JACKSON, Miss. (AP) - Mississippi Gov. Phil Bryant says he wants lawmakers to set aside money to train a new group of state troopers - and if they don’t do it, he’ll call them into a special session to force more discussion about the issue.
Lawmakers are still weeks away from finishing work on an overall state budget for fiscal 2015, which begins July 1.
The earliest budget recommendation from top lawmakers does not include money for a trooper training school.

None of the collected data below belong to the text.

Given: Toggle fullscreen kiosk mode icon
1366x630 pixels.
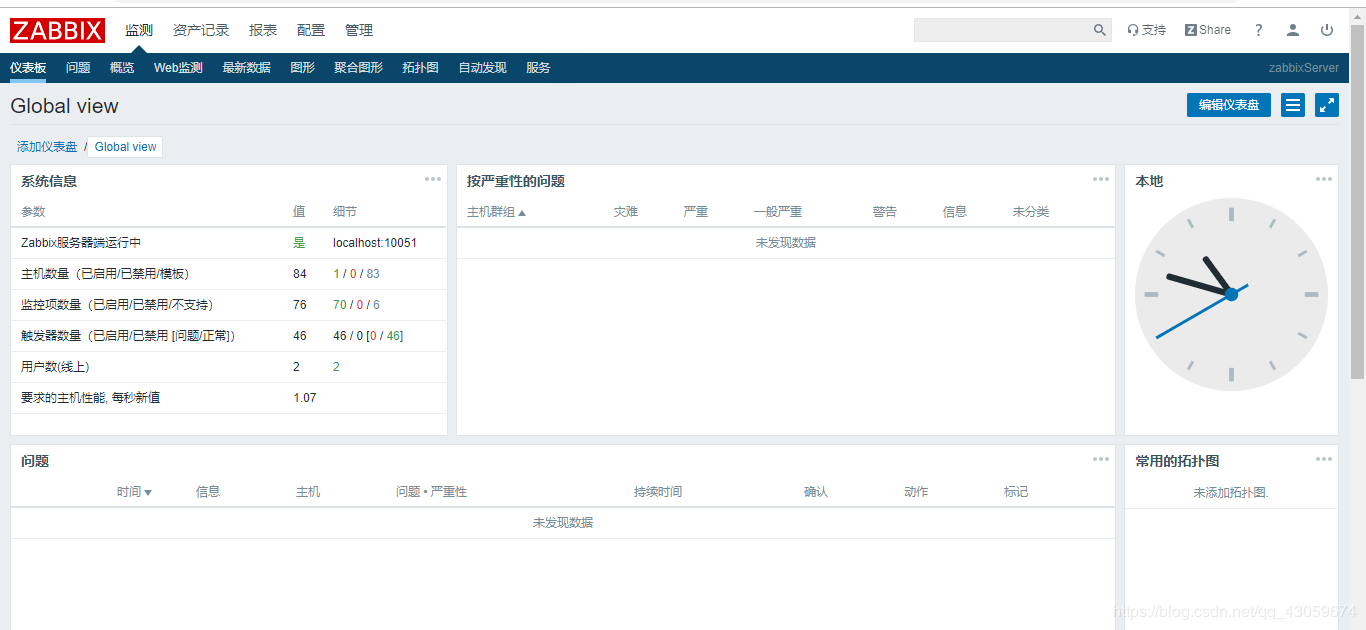Looking at the screenshot, I should tap(1326, 105).
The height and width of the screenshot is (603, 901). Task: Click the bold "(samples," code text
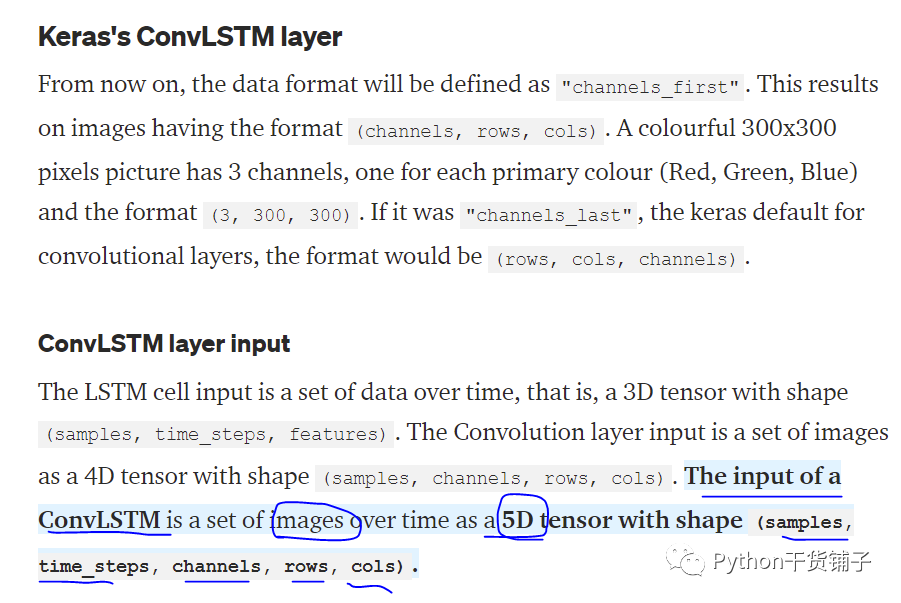click(803, 522)
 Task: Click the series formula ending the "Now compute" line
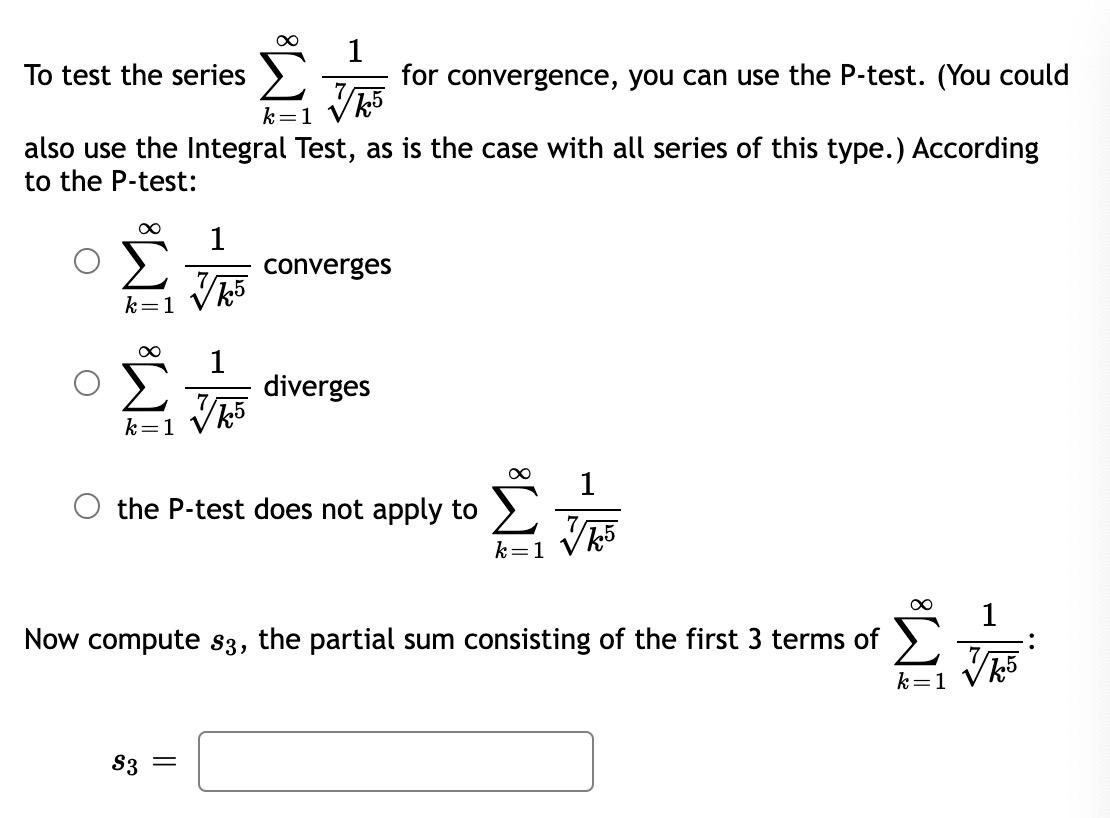tap(957, 644)
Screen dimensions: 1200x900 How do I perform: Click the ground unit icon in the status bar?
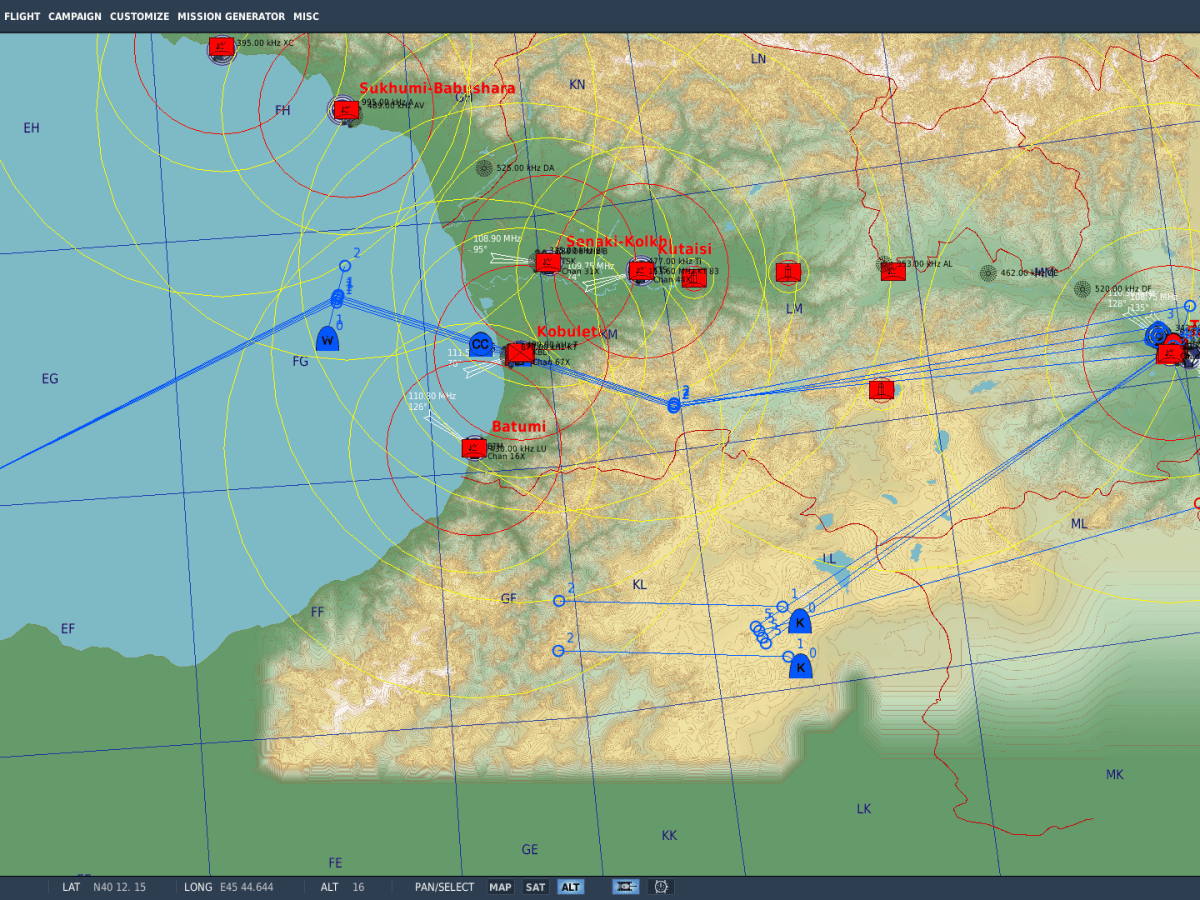point(625,886)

But, Senate Appropriations Committee Chairman Eugene “Buck” Clarke, R-Hollandale, said Wednesday that about $6.9 million could be added before a final spending plan is adopted.
Bryant told The Clarion-Ledger (http://on.thec-l.com/1oTNoXD ) Wednesday that he’s willing to call a special session to push for funding of a trooper school, if needed. He said lives are at stake. The Highway Patrol’s last trooper training school was in 2011.
Lt. Gov. Tate Reeves has been harshly critical of the Department of Public Safety’s spending. He says too much is being spent on administrators and not enough on troopers. The department’s commissioner is appointed by Bryant.
“We repeatedly hear horror stories about one trooper for four counties,” Reeves said. “There are over 500 sworn officers. One for four counties means there are 25 on the road any one time. That’s not a manpower issue. That’s a leadership issue. I hope the governor will address the number of troopers that are on the road.”
Bryant said DPS‘ administrative costs are about 5 percent, comparable to other government agencies. The department has 502 sworn officers, of which 341 are working in enforcement and 106 are working for the Mississippi Bureau of Investigation, Clarke said.